* **Source passage**
The cap assembly 20 may include the cap plate 120 coupled with the case 110 and the current collector 30. The cap plate 120 may be coupled with the one open side of the case 110 to seal the case 110. The case 110 and the cap plate 120 may be configured of a conductive material. According to some embodiments, the one side of the case 110 may be opened, and the cap plate 120 may be coupled with the one open side of the case 110 to seal the case 110.

The current collector 30 may include a positive current collector and a negative current collector. The positive current collector may include aluminum, but the materials thereof may vary. The negative current collector may be selected from cupper foil, nickel foil, stainless steel foil, titanium foil, nickel foam, cupper foam, a polymer substrate coated with a conductive metal, and a combination thereof.

The positive electrode terminal 130_1 electrically coupled to the positive electrode and the negative electrode terminal 130_2 electrically coupled to the negative electrode may be coupled with the cap plate 120. For example, the positive and negative electrode terminals 130_1 and 130_2 may be installed to pass through the cap plate 120 and protrude outwardly.

The vent part 140 may be formed in at least one side of the secondary battery 100. As illustrated in FIG. 2, the vent part 140 may be disposed in a top surface of the secondary battery 100, for example, in the cap plate 120. The vent part 140 may be configured to be opened when internal pressure above a predetermined threshold pressure is generated in the secondary battery 100. The predetermined threshold pressure for preventing the explosion and overheat of the secondary battery 100 may be pressure in which the vent part 140 is opened by the internal pressure of the secondary battery 100. The vent part 140 may be disposed to seal a vent hole of the cap plate 120. Detailed description for the structure of the vent part 140 will be made later.

An electrolyte injection port 150 may be formed in the cap plate 120. For example, the electrolyte injection port 150 may be a through hole formed in the cap plate 120 and may be formed to inject an electrolyte into the inside of the case 110 after the cap plate 120 is coupled with an opening of the case 110 to seal the case 110. It is illustrated in FIG. 2 that the electrolyte injection port 150 is formed in the cap plate 120, but the electrolyte injection port 150 may be sealed with a sealing member after the electrolyte is injected.

* **Data section**
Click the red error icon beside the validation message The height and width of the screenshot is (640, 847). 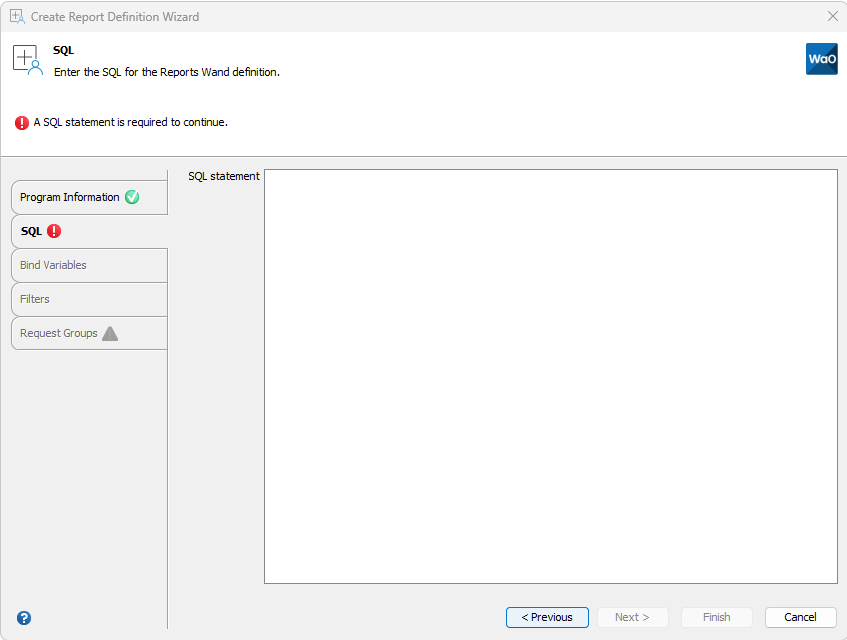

* **Objectives**
a - In the battery cap assembly passage, what material may the positive current collector include?
b - Resume the battery cap assembly passage after its last sentence, continuing in the same style.

* **The results**
a - Aluminum.

b -
The secondary battery 100 may be a lithium battery cell, a sodium battery cell, and the like. However, the secondary battery 100 may include any battery which may repeatedly provide electricity through charge and discharge. In some embodiments, when the secondary battery 100 is a lithium secondary battery, the secondary battery 100 may have the excellent life characteristics and high-rate characteristics, and thus the secondary battery 100 may be used in an electric vehicle (EV). Further, the secondary battery 100 may be used in a hybrid vehicle, for example, a plug-in hybrid electric vehicle (PHEV) and the like. The secondary battery 100 may be used in a field which requires a large amount of power storage. For example, the lithium secondary battery may be used in an electrical bicycle, power tool, and the like.

FIG. 3 is a perspective view illustrating the cap plate 120 in which the vent part 140 is disposed according to some embodiments of the present disclosure. FIG. 4 is a perspective view illustrating the cap plate 120 according to some embodiments of the present disclosure. FIG. 5 is an enlarged perspective view illustrating a portion A of FIG. 4. FIG. 6 is a perspective view illustrating the cap assembly 20 according to some embodiments of the present disclosure.

Referring to FIGS. 3 to 5, a vent hole 122 configured to discharge the internal pressure of the secondary battery 100 may be formed in the cap plate 120. The vent part 140 may be disposed in the vent hole 122 of the cap plate 120.

The vent part 140 may be disposed in an upper surface of the cap plate 120 which surrounds the vent hole 122 of the cap plate 120. The vent part 140 may be disposed to seal the vent hole 122 of the cap plate 120 and a periphery of the vent hole 122. A center of the vent part 140 may correspond to a center of the vent hole 122 of the cap plate 120. The vent part 140 and the vent hole 122 may have a circular shape. Accordingly, the internal pressure of the secondary battery 100 may be concentrated on the center of the vent part 140.

The secondary battery including the cap plate 120 having the above-described configuration may open or close the vent part 140, which is attached to the vent hole 122 formed on the cap plate 120, by the internal pressure of the corresponding secondary battery, thereby preventing the secondary battery from being exploded and ignited.

The vent hole 122 of the cap plate 120 may be formed in the central portion of the cap plate 120. The central portion of the cap plate 120 may be positioned in the centers of a length and a width of the cap plate 120. Accordingly, the internal pressure of the secondary battery 100 may be concentrated on the vent hole 122 of the cap plate 120.

In some embodiments, the shape of the vent hole 122 may be set to have a symmetrical structure so as to discharge the internal pressure of the secondary battery 100 uniformly. The shape of the vent hole 122 may be symmetrical with respect to a length direction of the cap plate 120 and may be symmetrical with respect to a width direction of the cap plate 120. For example, the vent hole 122 may have any one of a circular shape, an elliptical shape, and a prismatic shape. However, the shape and area of the vent hole 122 may have various shapes and areas.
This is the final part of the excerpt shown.